GIVEN ENTRIES:
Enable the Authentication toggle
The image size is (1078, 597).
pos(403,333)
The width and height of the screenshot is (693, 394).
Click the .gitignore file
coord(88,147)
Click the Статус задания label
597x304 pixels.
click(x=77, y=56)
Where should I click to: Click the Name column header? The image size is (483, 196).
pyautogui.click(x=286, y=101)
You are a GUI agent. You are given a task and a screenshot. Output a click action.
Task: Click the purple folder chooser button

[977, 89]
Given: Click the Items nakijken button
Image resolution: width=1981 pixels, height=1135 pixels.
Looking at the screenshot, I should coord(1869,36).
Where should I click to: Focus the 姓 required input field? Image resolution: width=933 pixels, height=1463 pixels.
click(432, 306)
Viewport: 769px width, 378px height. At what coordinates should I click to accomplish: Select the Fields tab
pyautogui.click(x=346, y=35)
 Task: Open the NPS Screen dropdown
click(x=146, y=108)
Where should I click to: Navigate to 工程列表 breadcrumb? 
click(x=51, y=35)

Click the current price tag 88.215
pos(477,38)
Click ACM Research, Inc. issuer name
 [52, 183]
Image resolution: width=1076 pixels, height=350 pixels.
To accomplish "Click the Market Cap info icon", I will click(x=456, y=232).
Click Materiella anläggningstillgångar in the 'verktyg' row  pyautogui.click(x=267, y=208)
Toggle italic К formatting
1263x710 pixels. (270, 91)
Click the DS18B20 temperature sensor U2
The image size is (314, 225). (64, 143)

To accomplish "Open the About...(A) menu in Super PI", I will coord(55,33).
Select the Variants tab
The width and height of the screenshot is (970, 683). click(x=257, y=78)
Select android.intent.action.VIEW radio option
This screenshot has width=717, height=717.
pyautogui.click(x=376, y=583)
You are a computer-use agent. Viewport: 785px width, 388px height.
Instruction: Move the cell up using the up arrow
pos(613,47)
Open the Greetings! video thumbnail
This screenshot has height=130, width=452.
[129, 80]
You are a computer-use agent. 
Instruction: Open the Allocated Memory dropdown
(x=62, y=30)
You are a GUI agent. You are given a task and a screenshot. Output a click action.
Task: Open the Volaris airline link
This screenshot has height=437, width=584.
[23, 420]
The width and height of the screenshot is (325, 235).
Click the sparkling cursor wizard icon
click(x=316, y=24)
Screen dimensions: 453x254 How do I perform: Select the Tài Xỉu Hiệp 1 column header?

TASK GOAL:
Note which lines carry the word "will" in the material, then copy each of them.

RESPONSE:
To accomplish "Click the Market Cap info icon", I will click(x=456, y=232).
To accomplish "Open the About...(A) menu in Super PI", I will coord(55,33).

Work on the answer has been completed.